Weiter liegen die drei auf ihren Abenteuer-Touren etwa als Voyeure am Pool auf der Lauer, wo die alte, aufgetakelte Gloria oben ohne sonnenbadet. Sie sorgen für einen Stromausfall im ganzen Motel, nur um mal zu schauen, was dann so alles passieren kann. Sie feuern in einem leer stehenden Haus dem Cheminée so stark ein, dass sie das Gebäude abfackeln. Der Feuerwehreinsatz wird zu einer Attraktion – «besser als Fernsehen».
Mitten im turbulenten Treiben amtet als Hauswart und gute Seele der unerschütterliche Bobby. Das ist eine verhalten gespielte Glanzrolle für Hollywood-Star Willem Dafoe, der sich hier sichtlich wohl fühlte.

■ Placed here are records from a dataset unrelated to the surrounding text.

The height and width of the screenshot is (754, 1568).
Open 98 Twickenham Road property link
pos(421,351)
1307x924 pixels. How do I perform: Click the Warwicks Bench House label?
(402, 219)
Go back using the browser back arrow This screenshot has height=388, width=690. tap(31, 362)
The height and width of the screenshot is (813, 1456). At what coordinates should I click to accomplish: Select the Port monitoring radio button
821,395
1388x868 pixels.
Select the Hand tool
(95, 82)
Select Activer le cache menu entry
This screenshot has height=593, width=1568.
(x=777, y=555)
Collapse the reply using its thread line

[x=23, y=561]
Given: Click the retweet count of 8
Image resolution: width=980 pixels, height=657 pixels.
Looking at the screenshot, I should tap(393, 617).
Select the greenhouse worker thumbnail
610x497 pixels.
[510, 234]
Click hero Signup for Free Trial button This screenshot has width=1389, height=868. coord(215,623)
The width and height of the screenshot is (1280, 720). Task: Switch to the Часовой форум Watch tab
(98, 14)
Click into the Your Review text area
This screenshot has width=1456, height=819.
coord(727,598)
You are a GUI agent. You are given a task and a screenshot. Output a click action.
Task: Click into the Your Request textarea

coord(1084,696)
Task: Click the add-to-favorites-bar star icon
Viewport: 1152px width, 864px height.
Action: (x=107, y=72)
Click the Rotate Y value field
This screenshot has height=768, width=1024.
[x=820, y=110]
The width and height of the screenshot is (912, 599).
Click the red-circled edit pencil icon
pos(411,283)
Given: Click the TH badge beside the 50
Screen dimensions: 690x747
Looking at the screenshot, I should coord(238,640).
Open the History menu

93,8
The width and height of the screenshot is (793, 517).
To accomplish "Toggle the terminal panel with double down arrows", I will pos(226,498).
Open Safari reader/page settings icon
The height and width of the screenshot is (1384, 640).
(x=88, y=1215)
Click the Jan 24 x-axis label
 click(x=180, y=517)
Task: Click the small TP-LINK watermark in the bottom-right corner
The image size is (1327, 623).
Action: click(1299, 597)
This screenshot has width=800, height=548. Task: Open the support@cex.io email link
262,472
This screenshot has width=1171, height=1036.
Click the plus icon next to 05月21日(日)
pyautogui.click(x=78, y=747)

Auch wenn die Abenteuer in diesem Kinderland von sommerlicher Unbekümmertheit zeugen: Der Film vergisst den realen Hintergrund von sozialer und ökonomischer Not nie. Regisseur Sean Baker gelingt es wunderbar, die Balance zu halten. Er romantisiert oder verklärt die Menschen und ihre prekären Lebensbedingungen nicht.
Er wollte die Kinder «so agieren lassen, wie sie sind, sie einfach Kinder sein lassen». Dem ungekünstelten Spiel der Knirpse ist es denn vor allem zu verdanken, dass «The Florida Project» ein wunderbarer, grossartiger Film geworden ist.